**Assignment**
Take every line of the material and reproduce it exactly.

Segment Start: Working data

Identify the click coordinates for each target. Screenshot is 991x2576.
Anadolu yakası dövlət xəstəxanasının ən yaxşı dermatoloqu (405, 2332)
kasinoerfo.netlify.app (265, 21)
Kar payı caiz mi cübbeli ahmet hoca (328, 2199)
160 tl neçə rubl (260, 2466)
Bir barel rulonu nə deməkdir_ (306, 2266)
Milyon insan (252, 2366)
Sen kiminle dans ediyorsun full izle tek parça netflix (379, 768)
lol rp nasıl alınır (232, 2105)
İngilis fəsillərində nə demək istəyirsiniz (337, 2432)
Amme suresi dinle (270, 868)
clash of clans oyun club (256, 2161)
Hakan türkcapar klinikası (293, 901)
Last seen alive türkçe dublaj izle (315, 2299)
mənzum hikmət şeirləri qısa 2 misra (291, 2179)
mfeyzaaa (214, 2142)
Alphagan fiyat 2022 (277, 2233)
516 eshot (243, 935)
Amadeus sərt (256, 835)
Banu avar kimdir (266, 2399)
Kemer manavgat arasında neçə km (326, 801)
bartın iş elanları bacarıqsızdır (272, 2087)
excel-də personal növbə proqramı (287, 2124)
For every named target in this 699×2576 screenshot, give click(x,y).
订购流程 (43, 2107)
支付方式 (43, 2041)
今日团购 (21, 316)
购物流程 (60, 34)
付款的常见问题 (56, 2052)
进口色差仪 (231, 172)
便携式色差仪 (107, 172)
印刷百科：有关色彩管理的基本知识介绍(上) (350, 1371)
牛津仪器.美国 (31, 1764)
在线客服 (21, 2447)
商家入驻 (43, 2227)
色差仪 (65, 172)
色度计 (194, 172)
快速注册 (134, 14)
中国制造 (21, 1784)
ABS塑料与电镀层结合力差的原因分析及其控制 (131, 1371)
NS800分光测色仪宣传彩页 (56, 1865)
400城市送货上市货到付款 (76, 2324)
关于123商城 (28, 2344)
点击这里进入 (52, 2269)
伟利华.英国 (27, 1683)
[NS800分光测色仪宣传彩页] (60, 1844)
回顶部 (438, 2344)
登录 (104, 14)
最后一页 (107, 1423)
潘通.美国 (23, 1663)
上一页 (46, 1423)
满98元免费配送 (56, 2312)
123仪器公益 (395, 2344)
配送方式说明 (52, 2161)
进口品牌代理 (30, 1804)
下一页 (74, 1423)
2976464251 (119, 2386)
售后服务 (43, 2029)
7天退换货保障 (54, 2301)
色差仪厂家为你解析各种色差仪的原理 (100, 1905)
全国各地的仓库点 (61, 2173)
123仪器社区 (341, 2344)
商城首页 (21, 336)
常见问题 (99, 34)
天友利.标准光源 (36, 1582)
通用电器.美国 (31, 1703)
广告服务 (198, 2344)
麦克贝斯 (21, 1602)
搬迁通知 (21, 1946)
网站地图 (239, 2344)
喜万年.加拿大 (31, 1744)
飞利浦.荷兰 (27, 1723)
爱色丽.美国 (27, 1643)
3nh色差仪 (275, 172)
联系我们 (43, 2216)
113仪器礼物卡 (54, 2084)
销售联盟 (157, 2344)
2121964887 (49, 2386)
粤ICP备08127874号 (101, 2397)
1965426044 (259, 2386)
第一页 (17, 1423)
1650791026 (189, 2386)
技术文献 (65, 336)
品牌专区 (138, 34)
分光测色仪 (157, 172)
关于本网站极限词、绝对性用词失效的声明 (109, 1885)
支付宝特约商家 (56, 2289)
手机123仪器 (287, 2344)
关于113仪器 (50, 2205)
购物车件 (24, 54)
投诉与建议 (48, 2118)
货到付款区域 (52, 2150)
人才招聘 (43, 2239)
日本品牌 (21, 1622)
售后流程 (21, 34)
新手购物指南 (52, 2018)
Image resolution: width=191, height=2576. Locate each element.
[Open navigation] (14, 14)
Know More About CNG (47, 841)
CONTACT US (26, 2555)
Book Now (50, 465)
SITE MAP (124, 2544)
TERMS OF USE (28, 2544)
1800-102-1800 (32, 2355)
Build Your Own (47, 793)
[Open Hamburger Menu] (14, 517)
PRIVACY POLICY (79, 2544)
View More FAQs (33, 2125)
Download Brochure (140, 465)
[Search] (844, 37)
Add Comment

Segment End: Working data

**Solution**
Identify the click coordinates for each target. Screenshot is 991x2576.
Anadolu yakası dövlət xəstəxanasının ən yaxşı dermatoloqu (405, 2332)
kasinoerfo.netlify.app (265, 21)
Kar payı caiz mi cübbeli ahmet hoca (328, 2199)
160 tl neçə rubl (260, 2466)
Bir barel rulonu nə deməkdir_ (306, 2266)
Milyon insan (252, 2366)
Sen kiminle dans ediyorsun full izle tek parça netflix (379, 768)
lol rp nasıl alınır (232, 2105)
İngilis fəsillərində nə demək istəyirsiniz (337, 2432)
Amme suresi dinle (270, 868)
clash of clans oyun club (256, 2161)
Hakan türkcapar klinikası (293, 901)
Last seen alive türkçe dublaj izle (315, 2299)
mənzum hikmət şeirləri qısa 2 misra (291, 2179)
mfeyzaaa (214, 2142)
Alphagan fiyat 2022 (277, 2233)
516 eshot (243, 935)
Amadeus sərt (256, 835)
Banu avar kimdir (266, 2399)
Kemer manavgat arasında neçə km (326, 801)
bartın iş elanları bacarıqsızdır (272, 2087)
excel-də personal növbə proqramı (287, 2124)
For every named target in this 699×2576 screenshot, give click(x,y).
订购流程 (43, 2107)
支付方式 (43, 2041)
今日团购 (21, 316)
购物流程 (60, 34)
付款的常见问题 (56, 2052)
进口色差仪 (231, 172)
便携式色差仪 (107, 172)
印刷百科：有关色彩管理的基本知识介绍(上) (350, 1371)
牛津仪器.美国 (31, 1764)
在线客服 (21, 2447)
商家入驻 (43, 2227)
色差仪 (65, 172)
色度计 (194, 172)
快速注册 (134, 14)
中国制造 (21, 1784)
ABS塑料与电镀层结合力差的原因分析及其控制 (131, 1371)
NS800分光测色仪宣传彩页 (56, 1865)
400城市送货上市货到付款 (76, 2324)
关于123商城 (28, 2344)
点击这里进入 (52, 2269)
伟利华.英国 (27, 1683)
[NS800分光测色仪宣传彩页] (60, 1844)
回顶部 (438, 2344)
登录 (104, 14)
最后一页 (107, 1423)
潘通.美国 (23, 1663)
上一页 (46, 1423)
满98元免费配送 (56, 2312)
123仪器公益 (395, 2344)
配送方式说明 (52, 2161)
进口品牌代理 (30, 1804)
下一页 (74, 1423)
2976464251 (119, 2386)
售后服务 (43, 2029)
7天退换货保障 (54, 2301)
色差仪厂家为你解析各种色差仪的原理 (100, 1905)
全国各地的仓库点 (61, 2173)
123仪器社区 (341, 2344)
商城首页 (21, 336)
常见问题 (99, 34)
天友利.标准光源 (36, 1582)
通用电器.美国 (31, 1703)
广告服务 (198, 2344)
麦克贝斯 (21, 1602)
搬迁通知 (21, 1946)
网站地图 (239, 2344)
喜万年.加拿大 (31, 1744)
飞利浦.荷兰 (27, 1723)
爱色丽.美国 (27, 1643)
3nh色差仪 (275, 172)
联系我们 (43, 2216)
113仪器礼物卡 (54, 2084)
销售联盟 (157, 2344)
2121964887 (49, 2386)
粤ICP备08127874号 (101, 2397)
1965426044 (259, 2386)
第一页 (17, 1423)
1650791026 (189, 2386)
技术文献 (65, 336)
品牌专区 (138, 34)
分光测色仪 (157, 172)
关于本网站极限词、绝对性用词失效的声明 (109, 1885)
支付宝特约商家 (56, 2289)
手机123仪器 (287, 2344)
关于113仪器 (50, 2205)
购物车件 (24, 54)
投诉与建议 (48, 2118)
货到付款区域 (52, 2150)
人才招聘 (43, 2239)
日本品牌 (21, 1622)
售后流程 (21, 34)
新手购物指南 (52, 2018)
Image resolution: width=191, height=2576. Locate each element.
[Open navigation] (14, 14)
Know More About CNG (47, 841)
CONTACT US (26, 2555)
Book Now (50, 465)
SITE MAP (124, 2544)
TERMS OF USE (28, 2544)
1800-102-1800 (32, 2355)
Build Your Own (47, 793)
[Open Hamburger Menu] (14, 517)
PRIVACY POLICY (79, 2544)
View More FAQs (33, 2125)
Download Brochure (140, 465)
[Search] (844, 37)
Add Comment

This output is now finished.